The approximate minimum sample quantity for a GC-MS run may be compared to that of methyl stearate which needs is 50 pg per run (this applies only to the Chemical and Biological Sciences Mass Spectrometry Facility. This value varies according to instrument).

The solution in which the sample may be dissolved can vary depending on the GC column used. Generally, chloroform is the best solvent. Another solvent commonly used is methanol. Before using other solvents please check with facility personnel. Remember to use clean solvents or the contaminates will show up in your mass spectra.

The sample is injected into the GC where it is separated by a column. As the GC gas elutes from the column it is constantly monitored by the mass spectrometer. By the end of the analysis hundreds if not thousands of mass spectra are recorded.

The ion intensities in each mass spectrum is summed and this sum is plotted against time to produce a total ion chromatogram (TIC), below.

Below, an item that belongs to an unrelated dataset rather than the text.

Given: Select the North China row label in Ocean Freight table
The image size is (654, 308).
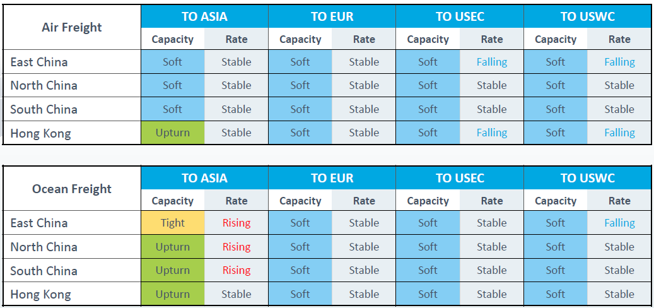Looking at the screenshot, I should pyautogui.click(x=44, y=247).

The above TIC is from 500 pg of a methyl stearate sample. The TIC is similar to a GC trace obtained using an FID detector. Notice in this sample there are three other major peaks in the TIC trace along with many minor peaks indicating the sample is impure. If the TIC trace were actually a trace from a FID detector, one would have to run a purer standard in order to identify which peak is methyl stearate.

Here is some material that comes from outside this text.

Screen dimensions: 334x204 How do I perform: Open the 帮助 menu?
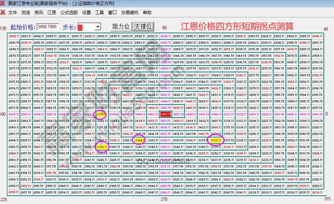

But unlike a FID detector, when a mass spectrometer is used as a detector, mass spectral information is available for each peak. The mass spectrum for the peak labeled "methyl stearate" in the TIC trace is show below.

The mass spectrum was identified as methyl stearate by computer comparison against a mass spectral library containing over 300,000 mass spectra. This is a very powerful tool for identifying unknowns.